🤖 AI Summary
Large language models (LLMs) struggle to consistently model and retrieve user-specific information over extended personalized dialogues. Method: We propose a Prospective/Retrospective Reflection mechanism—a dual-path introspection framework—that overcomes two key limitations of existing external memory systems: rigid memory granularity and static retrieval policies. Our approach enables dynamic, multi-granular memory construction across utterances, turns, and sessions; introduces an online reinforcement learning framework for retrieval optimization grounded in LLM-generated citation evidence; and integrates an external memory bank with multi-granular dynamic summarization.

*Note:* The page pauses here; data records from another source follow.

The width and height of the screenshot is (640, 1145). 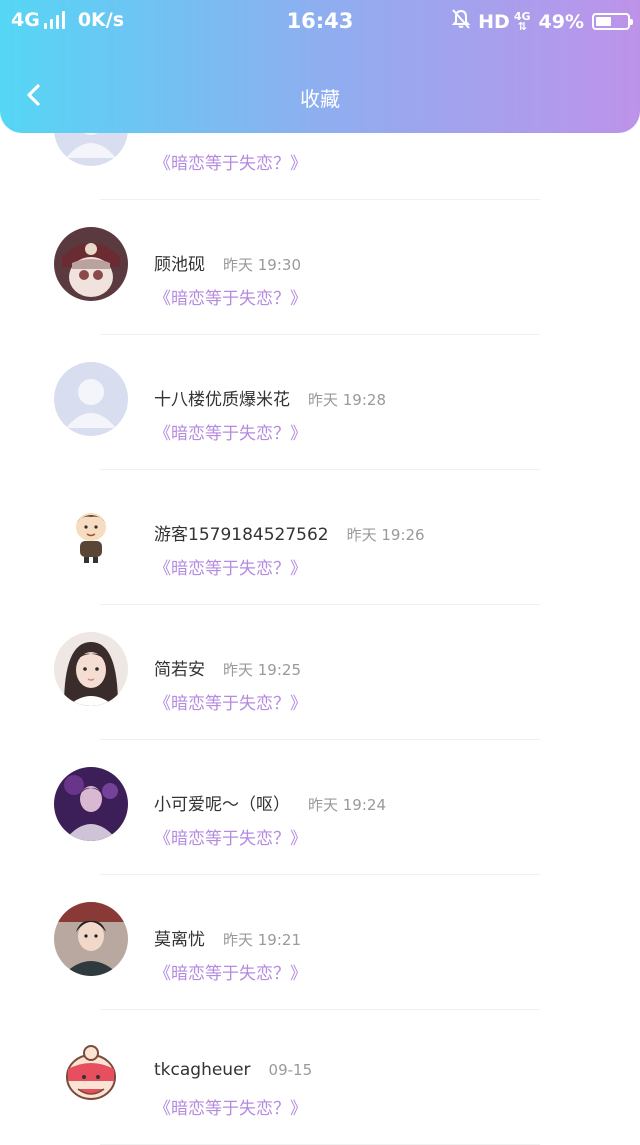 What do you see at coordinates (262, 940) in the screenshot?
I see `favorite-time: 昨天 19:21` at bounding box center [262, 940].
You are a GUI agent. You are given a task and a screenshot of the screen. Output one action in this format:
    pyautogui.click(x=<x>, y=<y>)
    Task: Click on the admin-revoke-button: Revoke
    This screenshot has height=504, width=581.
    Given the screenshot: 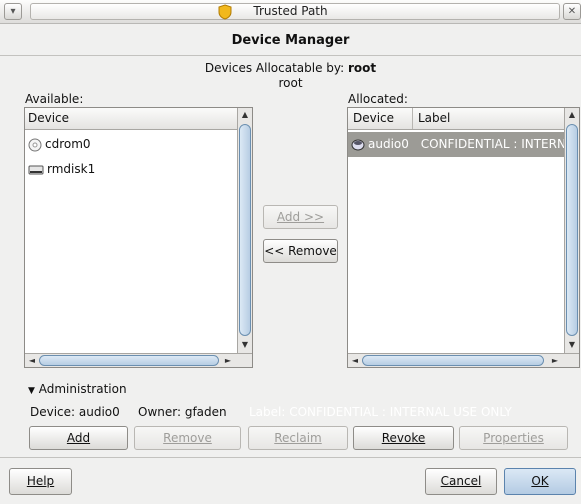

Contribution/Results: Evaluated on LongMemEval, our method achieves over 10% absolute accuracy improvement. It demonstrates consistent performance gains across diverse metrics and scenarios, marking the first unified modeling of elastic memory granularity and context-adaptive retrieval strategies.
📝 Abstract
Large Language Models (LLMs) have made significant progress in open-ended dialogue, yet their inability to retain and retrieve relevant information from long-term interactions limits their effectiveness in applications requiring sustained personalization. External memory mechanisms have been proposed to address this limitation, enabling LLMs to maintain conversational continuity. However, existing approaches struggle with two key challenges. First, rigid memory granularity fails to capture the natural semantic structure of conversations, leading to fragmented and incomplete representations. Second, fixed retrieval mechanisms cannot adapt to diverse dialogue contexts and user interaction patterns. In this work, we propose Reflective Memory Management (RMM), a novel mechanism for long-term dialogue agents, integrating forward- and backward-looking reflections: (1) Prospective Reflection, which dynamically summarizes interactions across granularities-utterances, turns, and sessions-into a personalized memory bank for effective future retrieval, and (2) Retrospective Reflection, which iteratively refines the retrieval in an online reinforcement learning (RL) manner based on LLMs' cited evidence. Experiments show that RMM demonstrates consistent improvement across various metrics and benchmarks. For example, RMM shows more than 10% accuracy improvement over the baseline without memory management on the LongMemEval dataset.